3. The Smashing Pumpkins | Here Is No Why
If I am permitted to pick a really honest track that sums up many of my feelings from struggling through my teenage years, it would be this. Like the Hendrix cut, everything about this is perfect. The stop-start weirdness of the rhythm guitar, the wistfully bummed out lead fills, the way it launches into all-out fuzz Planet Rawk in the chorus and delivers one of the most aching solos full of Longing and Grace (God given) ever to be coaxed from an axe. The lyrics are the quintessential sad-boy anthem that I needed to hold nearly and dearly in those awful years, and even now as an adult, when Billy tells us If you're giving in, then you're giving up, some distant part of me feels like the fight still isn't over yet. May The King of Gloom be forever doomed.

4. Frank Sinatra | Put Your Dreams Away (For Another Day)
Though Frank recorded this song numerous times throughout his career, I'm going with the version he recorded for Capitol on the This Is Sinatra Volume Two LP. I could easily populate this list with only Sinatra songs, but in the interest of picking one, I'll go with Frank at possibly his most sincere, and tender. So much did he relate to this song that he made it his radio show's theme song, routinely closed his performances with it (usually opened with a tasteful intro from Angel Eyes) and had it played at his funeral. Listening, it's easy for me to see why. It's a succinct piece of gentle longing for a loved one, delivered as only Frank could do it, and as with many Sinatra songs, I find it fascinating how relatable and easy it is to put myself into Frank's shoes as he sings.

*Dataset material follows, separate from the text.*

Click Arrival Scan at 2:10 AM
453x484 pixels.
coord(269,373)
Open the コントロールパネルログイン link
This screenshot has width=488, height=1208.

5. The B-52's | Follow Your Bliss
The B-52's are in my musical holy trinity, along with Jandek and Fela Kuti. As such, it's very hard for me to pick just one song, but Follow Your Bliss is a song that has soundtracked much of my life, and continues by my side even now. Topically, it sounds like a cleanly produced Eighties Post-New Wave cut, but beneath the veneer is a truly bittersweet composition filled with the tugging memories of someone you miss. For them, it was Ricky Wilson, the guitarist who was cruelly taken from us by AIDS right after the band produced Bouncing Off The Satellites. Ricky's trademark Surf guitar sound weaves through the track, played beautifully by Keith Strickland, who amazingly took over the role of guitar after being the band's drummer since the start. It's a breezy missive for you to gaze off to, and maybe try not to focus on the negatives. When I saw the band perform on their Cosmic Thing tour as a boy, the show changed my life, and I'll never forget the feeling of slowly walking out of the auditorium, covered in sweat from dancing all night, while this track played through the PA for the post-show come down.

6. Bowie | Sweet Thing 
+Candidate... +Sweet Thing (Reprise)... I started this list in 2014, forgot about it at this point, and resumed it in January 2016. Somehow appropriately - or not? - Bowie has just been taken from us and this song means more to me now than ever. It is an epic in three (really, more than that) parts that is simultaneously sad, happy, angry, lustful, longing and resigned to Fate. I first heard Diamond Dogs when I was maybe 14 or 15, and it had a powerful effect on me. To some degree, Diamond Dogs and Hunky Dory both got me through High School. Just knowing that I could channel any and all of my restless, impatient energy into these records made them worth playing over and over. And the biggest surprise? Their continued relevance when I grew up.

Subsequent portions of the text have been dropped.